#### Records drawn from a data source
----

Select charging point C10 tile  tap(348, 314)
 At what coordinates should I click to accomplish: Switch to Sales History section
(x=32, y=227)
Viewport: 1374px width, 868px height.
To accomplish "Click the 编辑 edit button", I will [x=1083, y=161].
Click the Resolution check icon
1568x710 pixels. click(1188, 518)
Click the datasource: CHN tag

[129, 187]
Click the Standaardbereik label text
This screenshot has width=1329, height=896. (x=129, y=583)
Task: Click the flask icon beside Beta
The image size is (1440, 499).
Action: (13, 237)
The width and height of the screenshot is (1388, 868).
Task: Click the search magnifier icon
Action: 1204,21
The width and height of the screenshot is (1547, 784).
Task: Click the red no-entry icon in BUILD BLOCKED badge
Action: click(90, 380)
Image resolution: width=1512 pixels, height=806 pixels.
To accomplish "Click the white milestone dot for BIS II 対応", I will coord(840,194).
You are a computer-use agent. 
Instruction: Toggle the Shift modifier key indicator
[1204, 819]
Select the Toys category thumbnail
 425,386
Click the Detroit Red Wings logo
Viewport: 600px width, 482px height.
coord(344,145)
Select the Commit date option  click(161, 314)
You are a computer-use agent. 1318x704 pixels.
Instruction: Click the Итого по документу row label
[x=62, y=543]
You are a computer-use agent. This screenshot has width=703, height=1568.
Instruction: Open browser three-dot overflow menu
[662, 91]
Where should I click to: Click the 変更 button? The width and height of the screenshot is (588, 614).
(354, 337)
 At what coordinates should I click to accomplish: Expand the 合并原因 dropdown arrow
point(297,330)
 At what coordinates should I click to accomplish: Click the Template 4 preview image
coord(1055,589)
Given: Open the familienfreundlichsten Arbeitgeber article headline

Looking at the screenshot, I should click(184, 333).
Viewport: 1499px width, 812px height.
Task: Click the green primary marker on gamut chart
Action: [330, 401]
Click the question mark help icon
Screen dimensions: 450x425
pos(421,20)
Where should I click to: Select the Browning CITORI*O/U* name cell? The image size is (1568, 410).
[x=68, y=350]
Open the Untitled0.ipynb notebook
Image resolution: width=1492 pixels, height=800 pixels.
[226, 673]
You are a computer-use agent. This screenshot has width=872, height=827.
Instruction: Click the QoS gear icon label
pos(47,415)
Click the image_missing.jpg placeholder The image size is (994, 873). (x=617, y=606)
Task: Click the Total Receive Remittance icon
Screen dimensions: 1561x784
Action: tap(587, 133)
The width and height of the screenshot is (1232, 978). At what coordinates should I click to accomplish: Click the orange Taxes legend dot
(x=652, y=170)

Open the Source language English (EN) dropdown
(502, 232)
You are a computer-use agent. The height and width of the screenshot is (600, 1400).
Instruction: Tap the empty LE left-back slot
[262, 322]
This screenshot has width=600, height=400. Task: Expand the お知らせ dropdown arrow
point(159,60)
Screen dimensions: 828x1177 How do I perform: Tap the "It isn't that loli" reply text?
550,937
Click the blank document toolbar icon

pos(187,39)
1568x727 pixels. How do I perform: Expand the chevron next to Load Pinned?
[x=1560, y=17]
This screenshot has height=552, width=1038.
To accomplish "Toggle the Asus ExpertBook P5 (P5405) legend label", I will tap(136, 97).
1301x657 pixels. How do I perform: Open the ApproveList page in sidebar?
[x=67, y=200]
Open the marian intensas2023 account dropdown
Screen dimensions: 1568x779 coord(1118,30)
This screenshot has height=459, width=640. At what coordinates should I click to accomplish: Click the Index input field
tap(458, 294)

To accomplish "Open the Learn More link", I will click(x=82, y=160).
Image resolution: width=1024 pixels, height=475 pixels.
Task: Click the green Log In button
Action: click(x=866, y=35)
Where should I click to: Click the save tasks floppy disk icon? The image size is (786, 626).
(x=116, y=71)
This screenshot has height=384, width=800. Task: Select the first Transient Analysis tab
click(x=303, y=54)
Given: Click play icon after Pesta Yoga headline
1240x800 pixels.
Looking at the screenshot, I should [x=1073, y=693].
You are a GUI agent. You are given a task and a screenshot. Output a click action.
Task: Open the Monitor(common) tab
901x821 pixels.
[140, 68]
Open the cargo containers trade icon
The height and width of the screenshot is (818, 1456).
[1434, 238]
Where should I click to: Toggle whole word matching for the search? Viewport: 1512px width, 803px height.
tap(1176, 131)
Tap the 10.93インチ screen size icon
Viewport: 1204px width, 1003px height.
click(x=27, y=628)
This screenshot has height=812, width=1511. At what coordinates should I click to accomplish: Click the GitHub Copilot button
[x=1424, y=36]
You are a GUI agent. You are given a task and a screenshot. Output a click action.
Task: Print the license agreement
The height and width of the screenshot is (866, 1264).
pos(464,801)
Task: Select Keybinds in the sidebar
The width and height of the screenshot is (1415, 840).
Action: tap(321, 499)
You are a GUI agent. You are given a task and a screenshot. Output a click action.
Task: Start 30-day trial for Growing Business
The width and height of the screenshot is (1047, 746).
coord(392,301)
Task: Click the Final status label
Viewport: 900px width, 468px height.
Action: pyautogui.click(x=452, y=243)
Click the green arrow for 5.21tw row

----

Swap every "computer-use agent" in the records above for "screen assistant" and leave everything else unchanged.

#### Solution for this task
Select charging point C10 tile  tap(348, 314)
 At what coordinates should I click to accomplish: Switch to Sales History section
(x=32, y=227)
Viewport: 1374px width, 868px height.
To accomplish "Click the 编辑 edit button", I will [x=1083, y=161].
Click the Resolution check icon
1568x710 pixels. click(1188, 518)
Click the datasource: CHN tag

[129, 187]
Click the Standaardbereik label text
This screenshot has width=1329, height=896. (x=129, y=583)
Task: Click the flask icon beside Beta
The image size is (1440, 499).
Action: (13, 237)
The width and height of the screenshot is (1388, 868).
Task: Click the search magnifier icon
Action: 1204,21
The width and height of the screenshot is (1547, 784).
Task: Click the red no-entry icon in BUILD BLOCKED badge
Action: click(90, 380)
Image resolution: width=1512 pixels, height=806 pixels.
To accomplish "Click the white milestone dot for BIS II 対応", I will coord(840,194).
You are a screen assistant. 
Instruction: Toggle the Shift modifier key indicator
[1204, 819]
Select the Toys category thumbnail
 425,386
Click the Detroit Red Wings logo
Viewport: 600px width, 482px height.
coord(344,145)
Select the Commit date option  click(161, 314)
You are a screen assistant. 1318x704 pixels.
Instruction: Click the Итого по документу row label
[x=62, y=543]
You are a screen assistant. This screenshot has width=703, height=1568.
Instruction: Open browser three-dot overflow menu
[662, 91]
Where should I click to: Click the 変更 button? The width and height of the screenshot is (588, 614).
(354, 337)
 At what coordinates should I click to accomplish: Expand the 合并原因 dropdown arrow
point(297,330)
 At what coordinates should I click to accomplish: Click the Template 4 preview image
coord(1055,589)
Given: Open the familienfreundlichsten Arbeitgeber article headline

Looking at the screenshot, I should click(184, 333).
Viewport: 1499px width, 812px height.
Task: Click the green primary marker on gamut chart
Action: [330, 401]
Click the question mark help icon
Screen dimensions: 450x425
pos(421,20)
Where should I click to: Select the Browning CITORI*O/U* name cell? The image size is (1568, 410).
[x=68, y=350]
Open the Untitled0.ipynb notebook
Image resolution: width=1492 pixels, height=800 pixels.
[226, 673]
You are a screen assistant. This screenshot has width=872, height=827.
Instruction: Click the QoS gear icon label
pos(47,415)
Click the image_missing.jpg placeholder The image size is (994, 873). (x=617, y=606)
Task: Click the Total Receive Remittance icon
Screen dimensions: 1561x784
Action: tap(587, 133)
The width and height of the screenshot is (1232, 978). At what coordinates should I click to accomplish: Click the orange Taxes legend dot
(x=652, y=170)

Open the Source language English (EN) dropdown
(502, 232)
You are a screen assistant. The height and width of the screenshot is (600, 1400).
Instruction: Tap the empty LE left-back slot
[262, 322]
This screenshot has width=600, height=400. Task: Expand the お知らせ dropdown arrow
point(159,60)
Screen dimensions: 828x1177 How do I perform: Tap the "It isn't that loli" reply text?
550,937
Click the blank document toolbar icon

pos(187,39)
1568x727 pixels. How do I perform: Expand the chevron next to Load Pinned?
[x=1560, y=17]
This screenshot has height=552, width=1038.
To accomplish "Toggle the Asus ExpertBook P5 (P5405) legend label", I will tap(136, 97).
1301x657 pixels. How do I perform: Open the ApproveList page in sidebar?
[x=67, y=200]
Open the marian intensas2023 account dropdown
Screen dimensions: 1568x779 coord(1118,30)
This screenshot has height=459, width=640. At what coordinates should I click to accomplish: Click the Index input field
tap(458, 294)

To accomplish "Open the Learn More link", I will click(x=82, y=160).
Image resolution: width=1024 pixels, height=475 pixels.
Task: Click the green Log In button
Action: click(x=866, y=35)
Where should I click to: Click the save tasks floppy disk icon? The image size is (786, 626).
(x=116, y=71)
This screenshot has height=384, width=800. Task: Select the first Transient Analysis tab
click(x=303, y=54)
Given: Click play icon after Pesta Yoga headline
1240x800 pixels.
Looking at the screenshot, I should [x=1073, y=693].
You are a GUI agent. You are given a task and a screenshot. Output a click action.
Task: Open the Monitor(common) tab
901x821 pixels.
[140, 68]
Open the cargo containers trade icon
The height and width of the screenshot is (818, 1456).
[1434, 238]
Where should I click to: Toggle whole word matching for the search? Viewport: 1512px width, 803px height.
tap(1176, 131)
Tap the 10.93インチ screen size icon
Viewport: 1204px width, 1003px height.
click(x=27, y=628)
This screenshot has height=812, width=1511. At what coordinates should I click to accomplish: Click the GitHub Copilot button
[x=1424, y=36]
You are a GUI agent. You are given a task and a screenshot. Output a click action.
Task: Print the license agreement
The height and width of the screenshot is (866, 1264).
pos(464,801)
Task: Select Keybinds in the sidebar
The width and height of the screenshot is (1415, 840).
Action: tap(321, 499)
You are a GUI agent. You are given a task and a screenshot. Output a click action.
Task: Start 30-day trial for Growing Business
The width and height of the screenshot is (1047, 746).
coord(392,301)
Task: Click the Final status label
Viewport: 900px width, 468px height.
Action: pyautogui.click(x=452, y=243)
Click the green arrow for 5.21tw row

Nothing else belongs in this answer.